In July 2016, a study was accepted for publication in MNRAS titled: "About AGN ionization echoes, thermal echoes, and ionization deficits in low redshift Lyman-alpha blobs". GBGs are thought to be low redshift examples of 'Lyman alpha blobs' (LABs).
The abstract states: "We report the discovery of 14 Lyman-alpha blobs (LABs) at z~0.3, existing at least 4-7 billion years later in the Universe than all other LABs known.
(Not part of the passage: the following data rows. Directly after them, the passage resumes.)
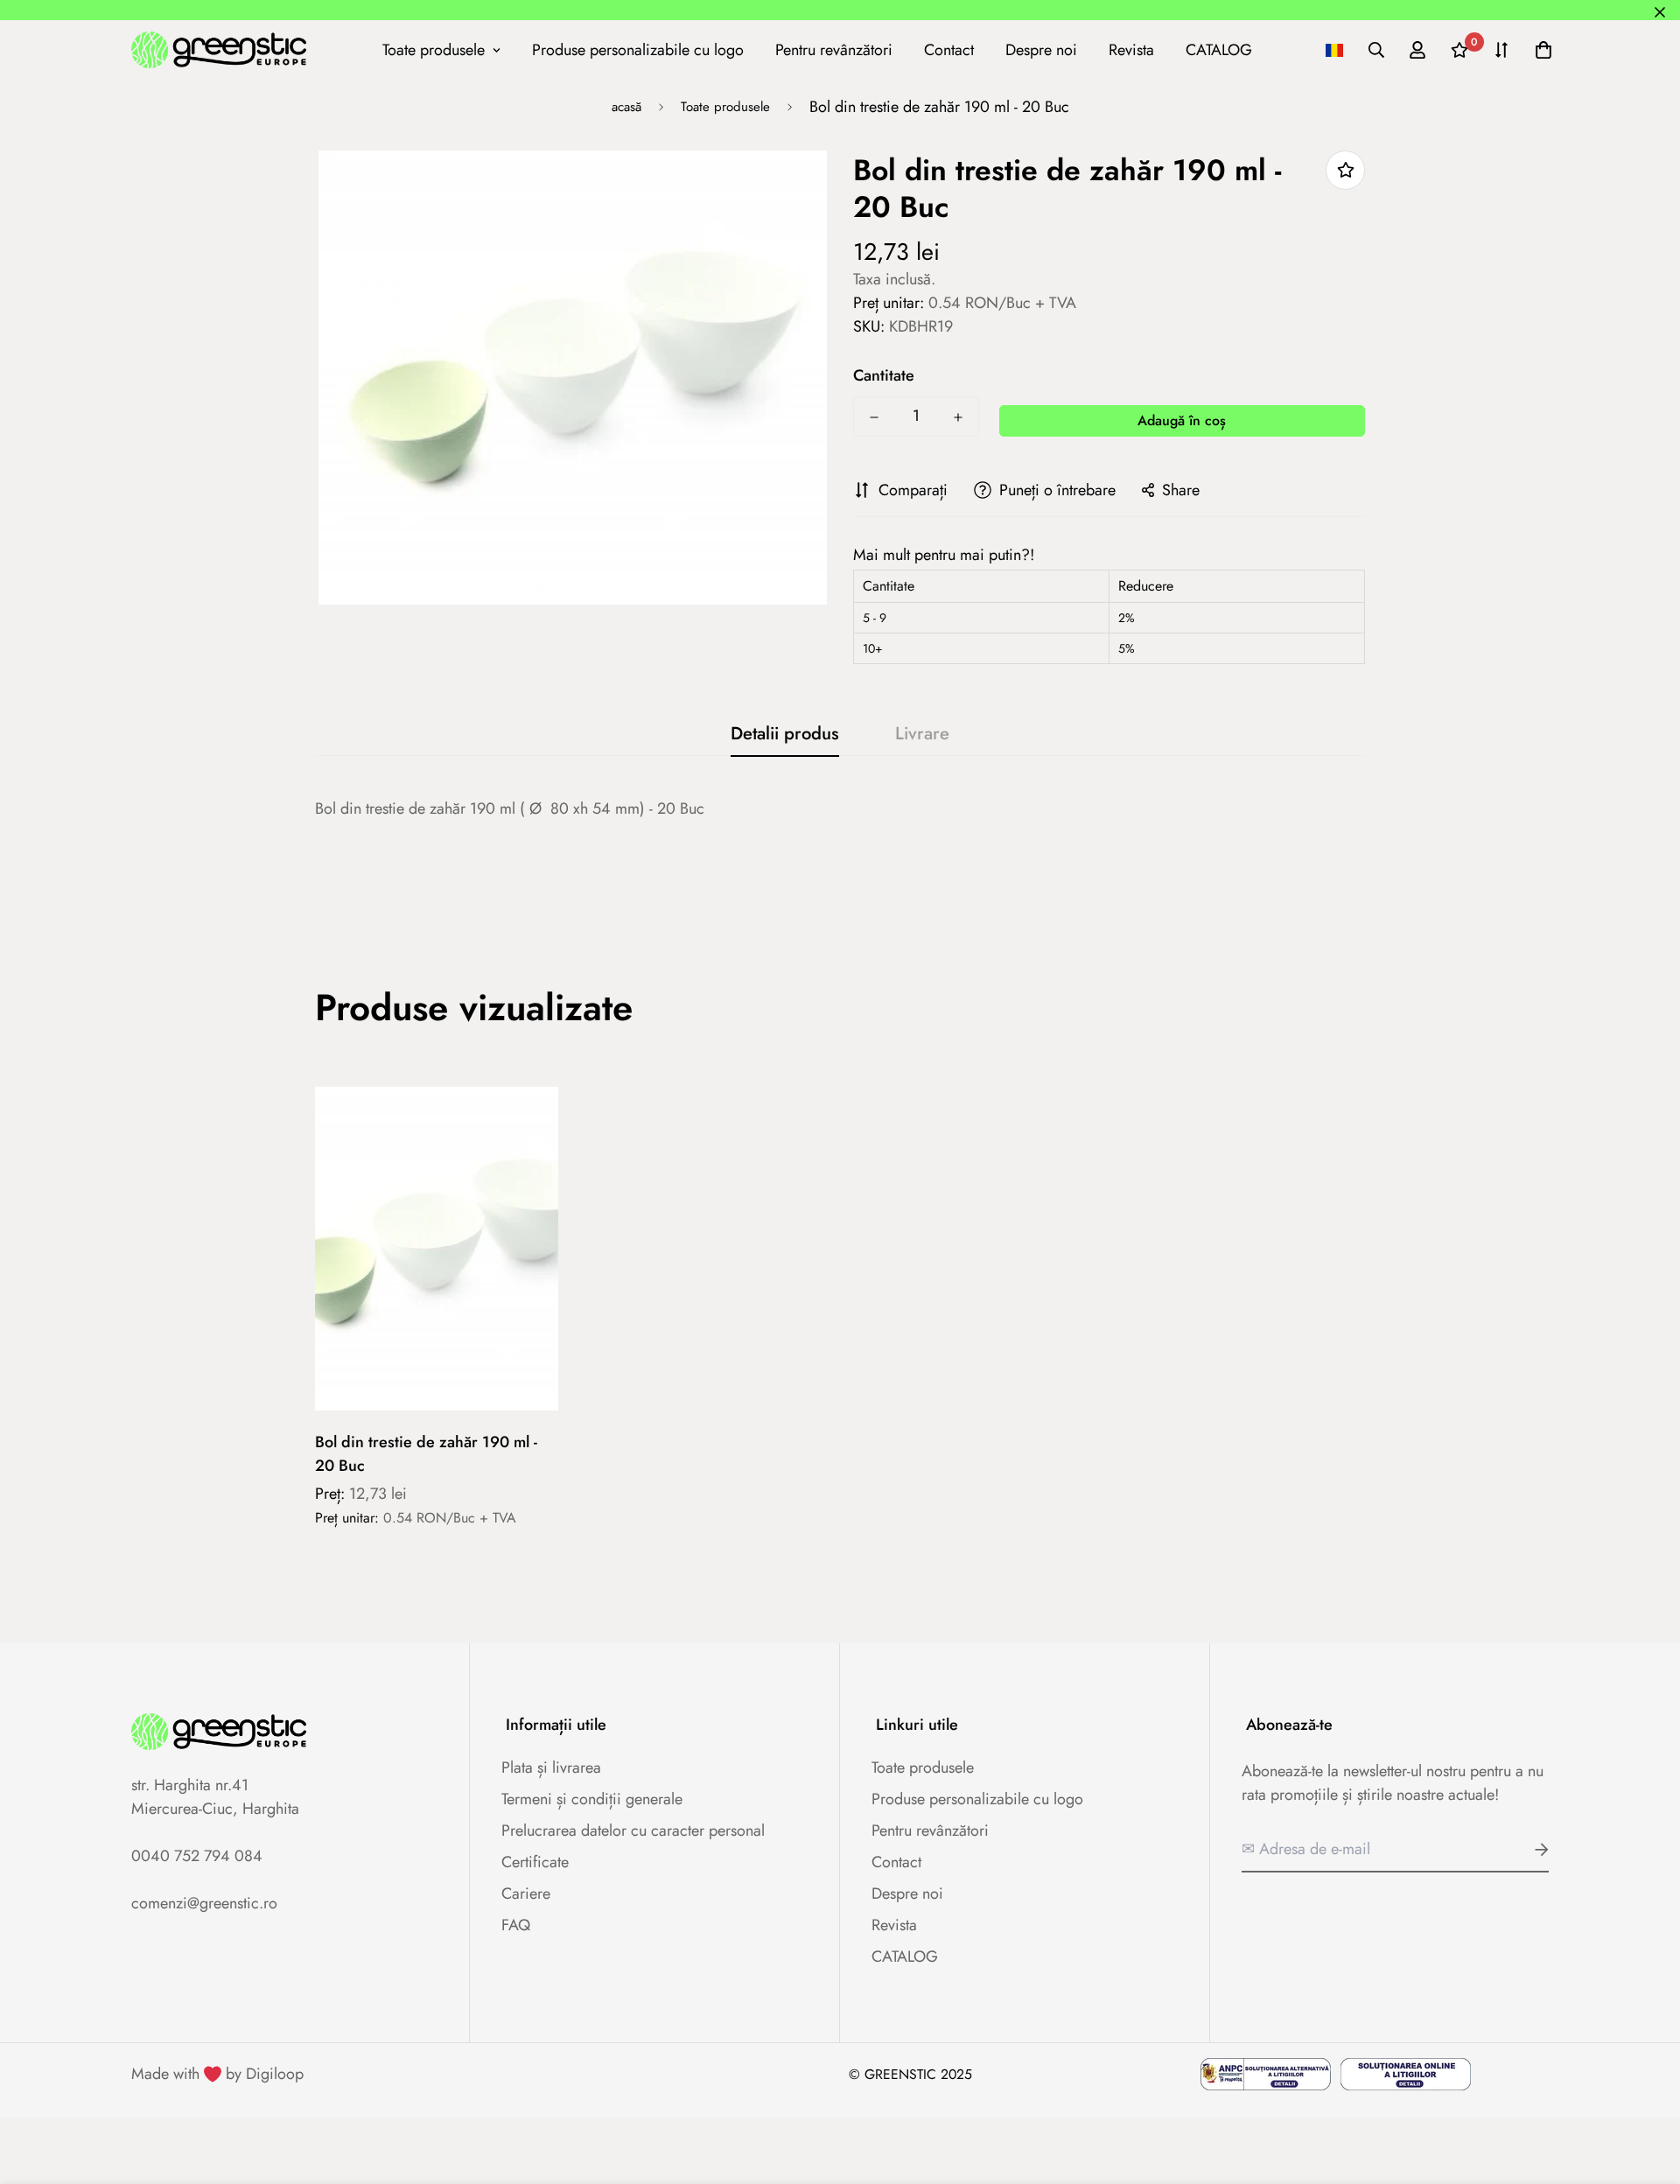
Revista (1131, 49)
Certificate (535, 1862)
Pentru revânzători (833, 49)
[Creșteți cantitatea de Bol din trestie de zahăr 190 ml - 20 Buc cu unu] (958, 417)
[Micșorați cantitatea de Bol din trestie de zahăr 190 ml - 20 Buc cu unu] (874, 417)
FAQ (515, 1925)
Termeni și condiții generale (591, 1799)
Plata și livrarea (551, 1767)
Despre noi (1041, 49)
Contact (949, 49)
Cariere (525, 1893)
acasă (626, 106)
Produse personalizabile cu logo (638, 49)
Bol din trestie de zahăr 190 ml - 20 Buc (426, 1454)
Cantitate (883, 375)
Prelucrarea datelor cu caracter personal (633, 1830)
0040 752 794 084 (196, 1855)
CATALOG (1219, 49)
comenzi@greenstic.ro (204, 1903)
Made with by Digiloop (217, 2073)
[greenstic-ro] (218, 49)
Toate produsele (433, 49)
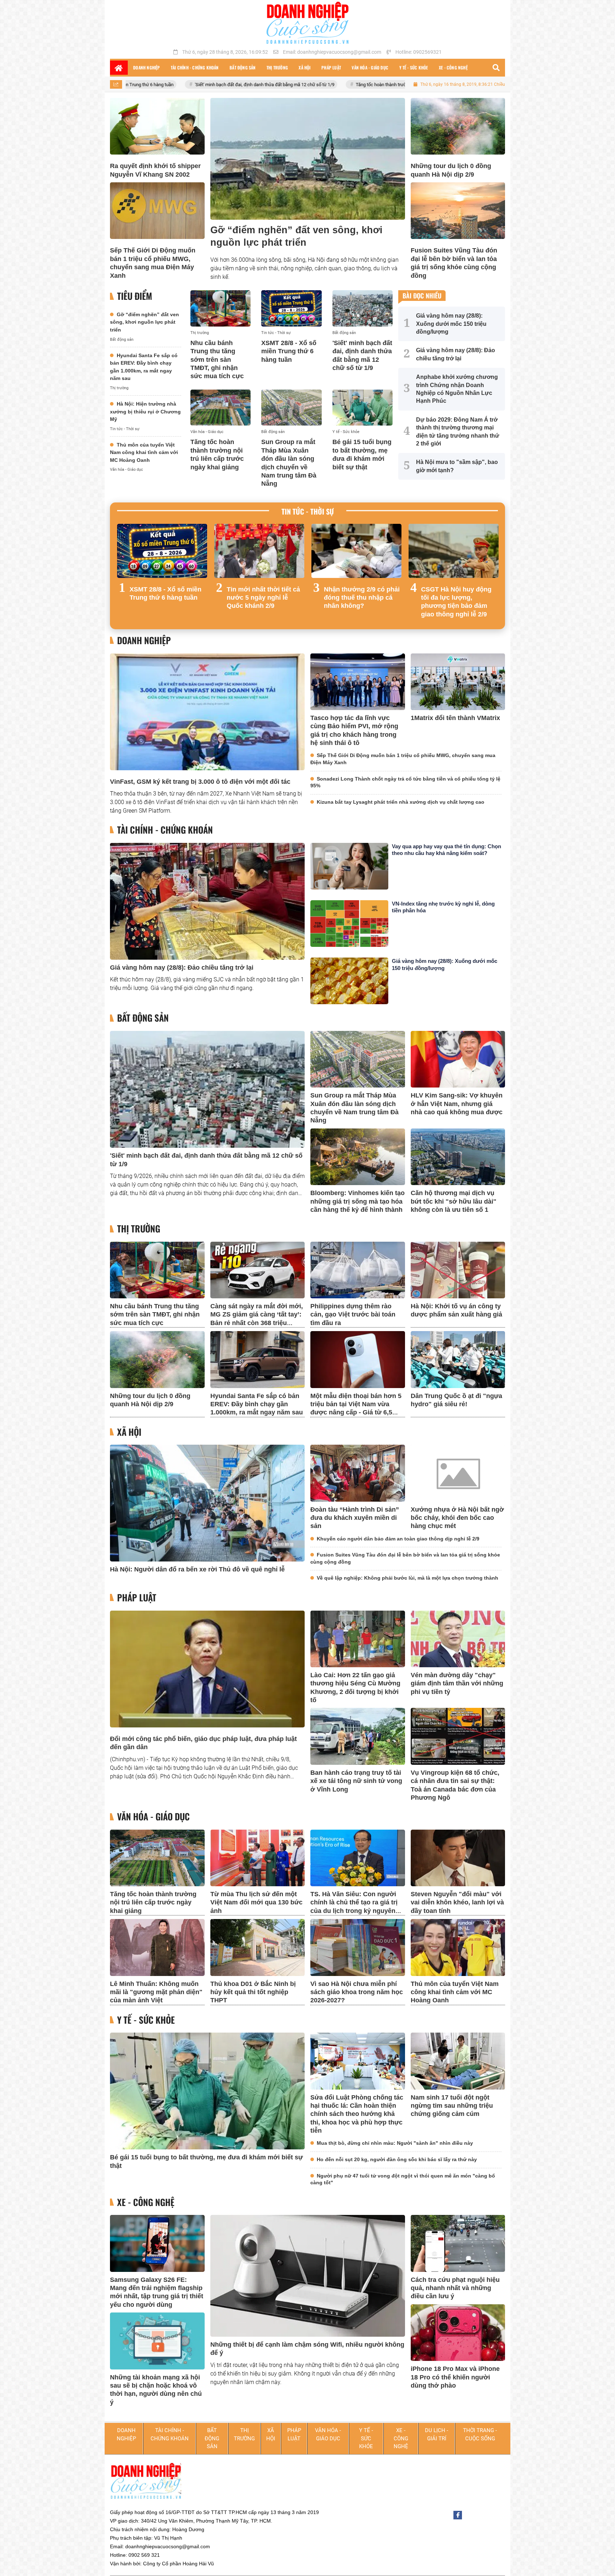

Their optical diameters are 20-70 kpc, and GALEX data imply Ly-alpha luminosities of (0.4-6.3)x10^43 erg/s. Contrary to high-z LABs, they live in low-density areas. They are ionized by AGN, suggesting that cold accretion streams as a power source must deplete between z=2 and z=0.3. We also show that transient AGN naturally explain the ionization deficits observed in many LABs: Their Ly-alpha and X-ray fluxes decorrelate below 10^6 years because of the delayed escape of resonantly scattering Ly-alpha photons. High Ly-alpha luminosities do not require currently powerful AGN, independent of obscuration. Chandra X-ray data reveal intrinsically weak AGN, confirming the luminous optical nebulae as impressive ionization echoes. For the first time, we also report mid-infrared thermal echoes from the dusty tori. We conclude that the AGN have faded by 3-4 orders of magnitude within the last 10^(4-5) years, leaving fossil UV, optical and thermal radiation behind. The host galaxies belong to the group of previously discovered Green Bean galaxies (GBs). Gemini optical imaging reveals smooth spheres, mergers, spectacular outflows and ionization cones. Because of their proximity and high flux densities, GBs are perfect targets to study AGN feedback, mode switching and the Ly-alpha escape."